_PROBLEM TO WORK ON_:
Transfer the entries starting at the line that contains "Viewport: 1808px width, 824px height." and stopping after the line that contains "(1414, 122)", requests included, with -109 added to every coordinate in the answers. Leave the pictures out.

>> begin PROVIDED DATA

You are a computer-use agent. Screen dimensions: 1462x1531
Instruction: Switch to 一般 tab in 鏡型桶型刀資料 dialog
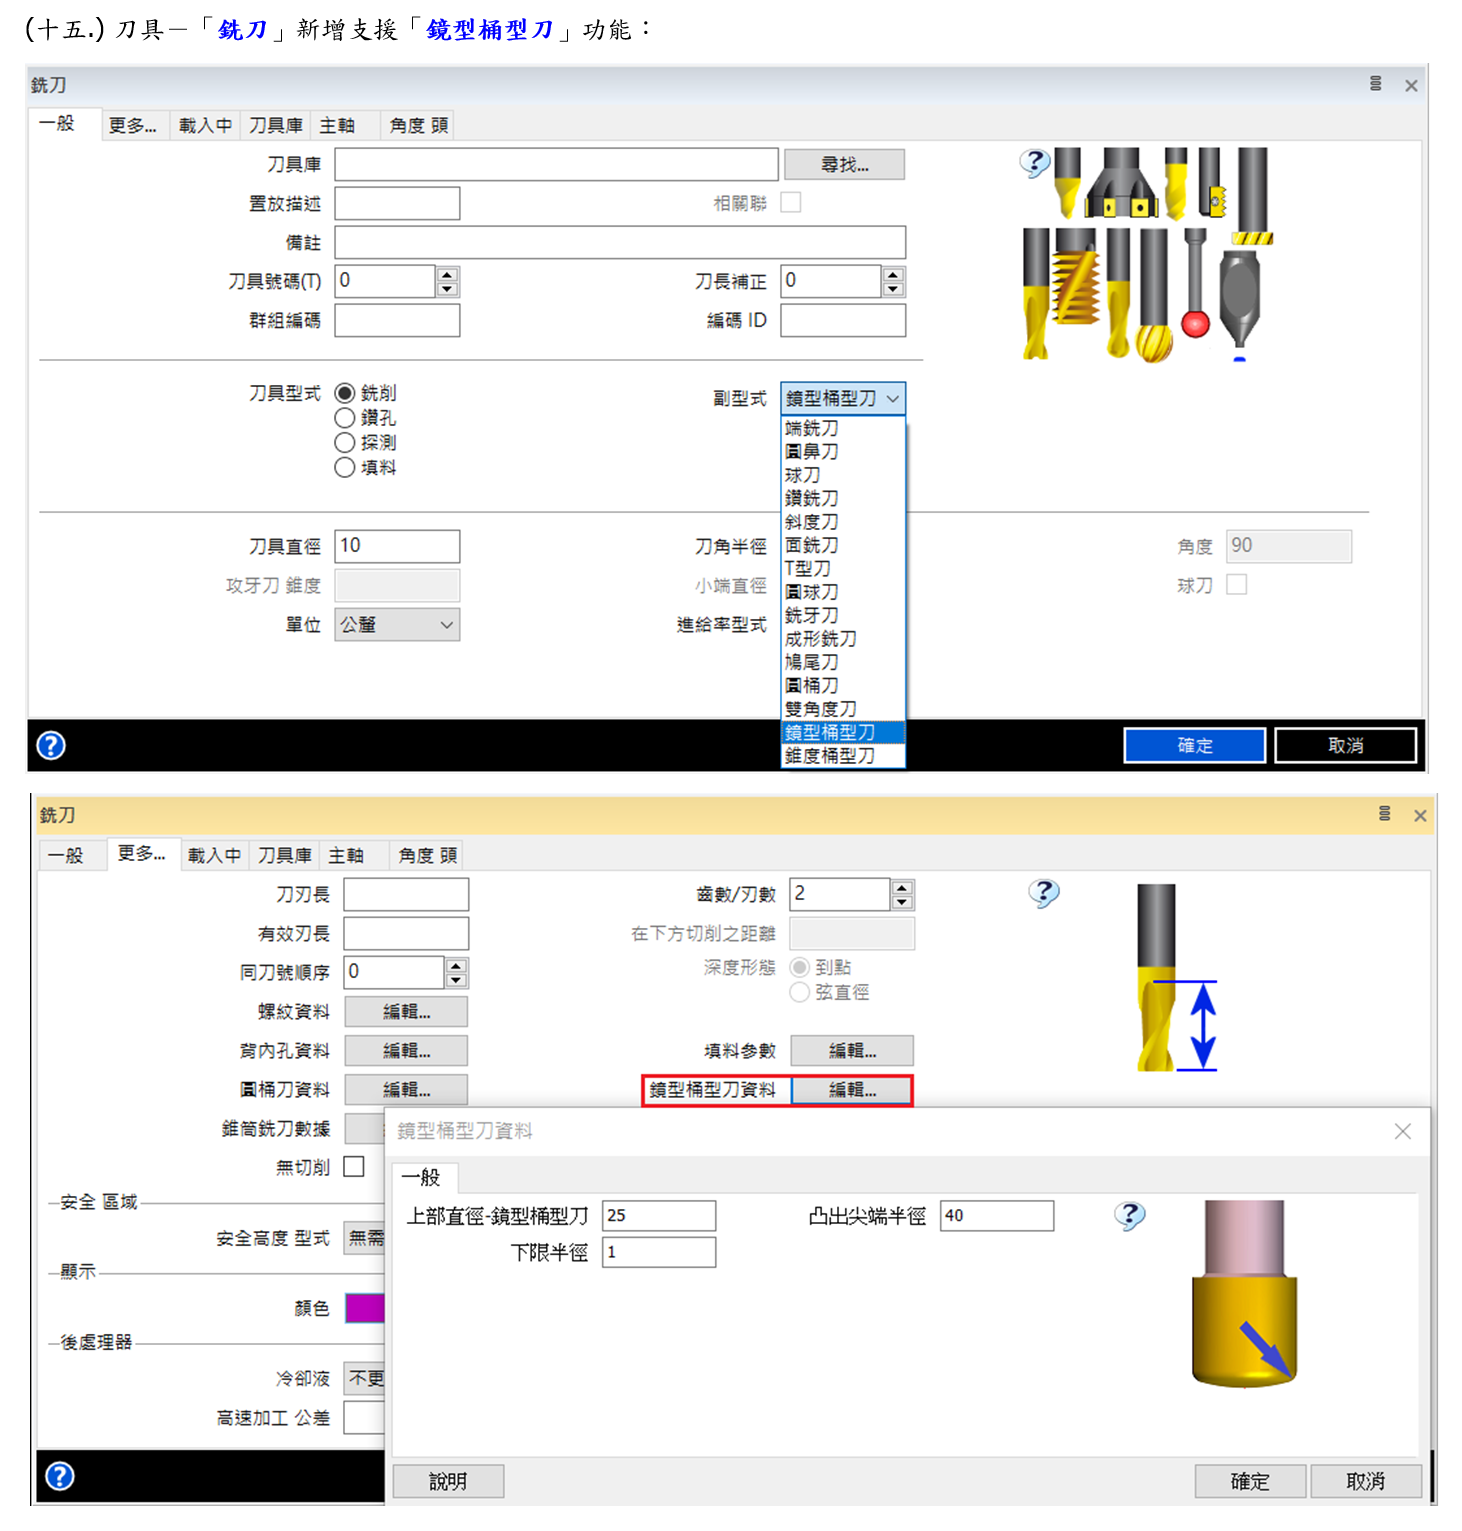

>> end PROVIDED DATA
>> begin PROVIDED DATA

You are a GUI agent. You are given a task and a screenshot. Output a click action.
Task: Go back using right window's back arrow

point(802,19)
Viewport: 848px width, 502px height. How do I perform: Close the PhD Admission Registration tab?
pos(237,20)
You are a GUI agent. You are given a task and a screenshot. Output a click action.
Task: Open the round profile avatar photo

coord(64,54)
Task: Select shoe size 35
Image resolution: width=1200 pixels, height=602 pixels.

>> end PROVIDED DATA
>> begin PROVIDED DATA

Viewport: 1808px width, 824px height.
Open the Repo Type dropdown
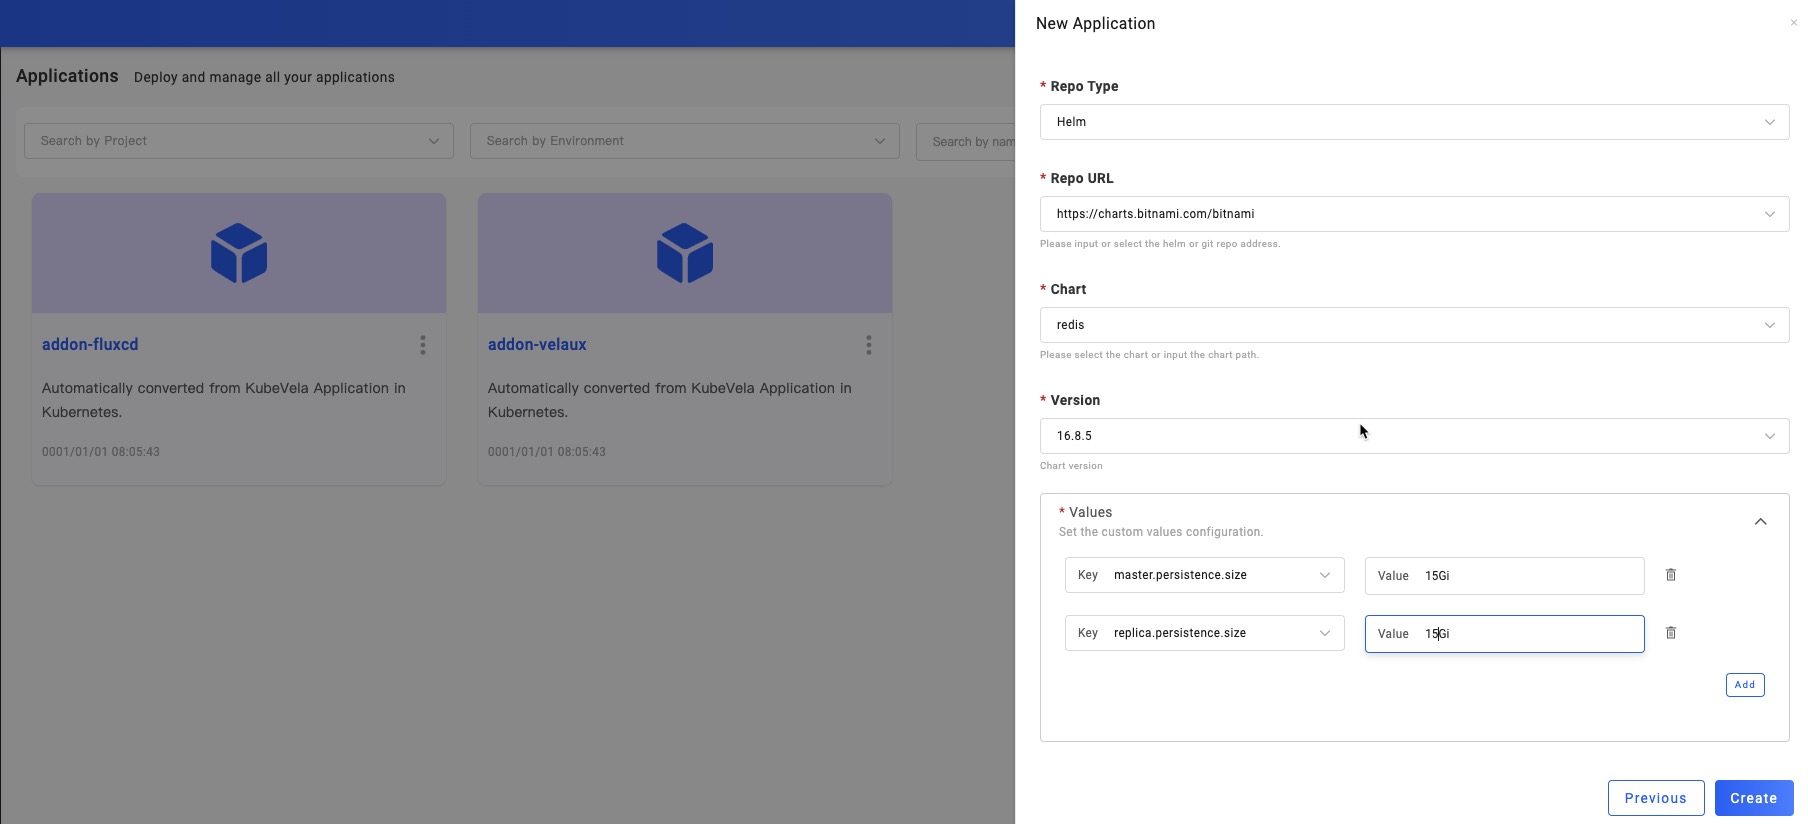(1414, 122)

>> end PROVIDED DATA

_OUTPUT FOR THIS EXERCISE_:
Viewport: 1808px width, 824px height.
Open the Repo Type dropdown
(1305, 13)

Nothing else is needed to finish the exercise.